I admit that before I got into the insurance industry (and that was quite by chance), I had the same negative image of the insurance field as any one of you. It seemed like a scam, betting against yourself. It seemed like they enjoyed toying with the policy-holder - kind of like the evil Catbert in the Dilbert cartoons who toys with company employees.

And yet once I got behind the scenes, so to speak, I learned that insurance is possibly the most regulated business in America. True, many of the laws were in response to rampant abuses in the past. But those laws are there to protect you and all the insurers in your state have to abide by them. You may think that the agent droning on and on in your kitchen is trying to beat you into submission, but he is obligated to tell you the whole spiel about a product so that you cannot claim you were inadequately informed. The agent has rules about how many days he has to deliver the policy to you, about explaining it to you again when he delivers it, about getting your signature when you and he are in the same physical space together, about keeping up with continuing credits in order to keep his license, etc.

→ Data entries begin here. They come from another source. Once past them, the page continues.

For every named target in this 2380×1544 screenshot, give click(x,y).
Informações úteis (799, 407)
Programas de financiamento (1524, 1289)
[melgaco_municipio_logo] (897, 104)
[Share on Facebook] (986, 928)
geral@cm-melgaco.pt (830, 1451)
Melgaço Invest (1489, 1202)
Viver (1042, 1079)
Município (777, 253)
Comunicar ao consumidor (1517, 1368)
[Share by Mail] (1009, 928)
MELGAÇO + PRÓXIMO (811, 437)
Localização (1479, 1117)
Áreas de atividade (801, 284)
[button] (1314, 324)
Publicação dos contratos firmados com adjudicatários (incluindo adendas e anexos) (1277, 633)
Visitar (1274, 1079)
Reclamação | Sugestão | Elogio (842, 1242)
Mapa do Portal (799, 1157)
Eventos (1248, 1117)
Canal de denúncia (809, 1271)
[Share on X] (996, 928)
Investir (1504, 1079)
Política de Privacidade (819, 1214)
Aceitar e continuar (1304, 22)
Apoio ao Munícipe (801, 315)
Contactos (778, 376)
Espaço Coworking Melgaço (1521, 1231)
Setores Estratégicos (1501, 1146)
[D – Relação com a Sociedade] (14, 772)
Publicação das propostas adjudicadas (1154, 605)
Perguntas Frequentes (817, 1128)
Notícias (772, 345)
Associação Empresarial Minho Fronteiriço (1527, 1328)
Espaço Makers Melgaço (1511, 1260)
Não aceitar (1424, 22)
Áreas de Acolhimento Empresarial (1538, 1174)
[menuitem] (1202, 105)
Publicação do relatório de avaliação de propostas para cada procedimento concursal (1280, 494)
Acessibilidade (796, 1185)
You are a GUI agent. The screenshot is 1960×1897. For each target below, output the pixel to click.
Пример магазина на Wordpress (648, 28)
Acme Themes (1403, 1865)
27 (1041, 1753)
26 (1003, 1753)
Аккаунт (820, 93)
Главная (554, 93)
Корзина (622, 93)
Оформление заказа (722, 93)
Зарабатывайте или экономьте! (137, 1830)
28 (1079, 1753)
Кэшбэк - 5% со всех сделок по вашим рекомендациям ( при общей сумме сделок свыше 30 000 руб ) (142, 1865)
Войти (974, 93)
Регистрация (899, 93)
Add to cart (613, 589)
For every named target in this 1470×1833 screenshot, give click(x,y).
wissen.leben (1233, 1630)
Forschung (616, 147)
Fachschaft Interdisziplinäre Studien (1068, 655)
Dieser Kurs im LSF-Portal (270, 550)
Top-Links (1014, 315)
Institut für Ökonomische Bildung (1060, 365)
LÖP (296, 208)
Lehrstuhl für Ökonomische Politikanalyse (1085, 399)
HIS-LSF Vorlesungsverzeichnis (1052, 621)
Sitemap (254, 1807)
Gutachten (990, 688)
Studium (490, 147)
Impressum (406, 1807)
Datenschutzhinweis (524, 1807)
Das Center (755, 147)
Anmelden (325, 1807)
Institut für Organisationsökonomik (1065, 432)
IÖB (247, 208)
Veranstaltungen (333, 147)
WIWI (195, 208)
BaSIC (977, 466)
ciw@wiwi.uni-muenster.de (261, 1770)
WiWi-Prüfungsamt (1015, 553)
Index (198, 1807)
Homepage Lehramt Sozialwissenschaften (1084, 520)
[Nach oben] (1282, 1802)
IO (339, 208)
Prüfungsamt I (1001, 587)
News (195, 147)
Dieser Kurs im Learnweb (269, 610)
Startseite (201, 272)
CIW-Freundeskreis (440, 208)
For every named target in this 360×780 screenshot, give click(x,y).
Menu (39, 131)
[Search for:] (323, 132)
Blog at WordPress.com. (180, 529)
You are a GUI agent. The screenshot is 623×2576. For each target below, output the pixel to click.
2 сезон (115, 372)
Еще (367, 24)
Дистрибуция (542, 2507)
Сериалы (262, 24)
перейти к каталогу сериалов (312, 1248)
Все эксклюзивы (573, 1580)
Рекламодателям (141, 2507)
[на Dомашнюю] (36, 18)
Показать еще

Do you stop to think how almost every other business offers you inducements to buy, but not insurance? That is because it is illegal for the agent to offer you anything of value (in some states a value of $15 is the threshold) but practically speaking the agent can offer you exactly nothing to buy. You buy a car, you can have salesmen throwing thousands of dollars at you in rebate, a new TV and/or DVD player - one time the salesman tried to throw in a vacation on top of everything --- but the poor insurance agent cannot even give you a restaurant certificate or gas for your car.

So, yes, the insurance industry has to operate within very clearly defined parameters that vary with each state. Try to drop the adversarial attitude.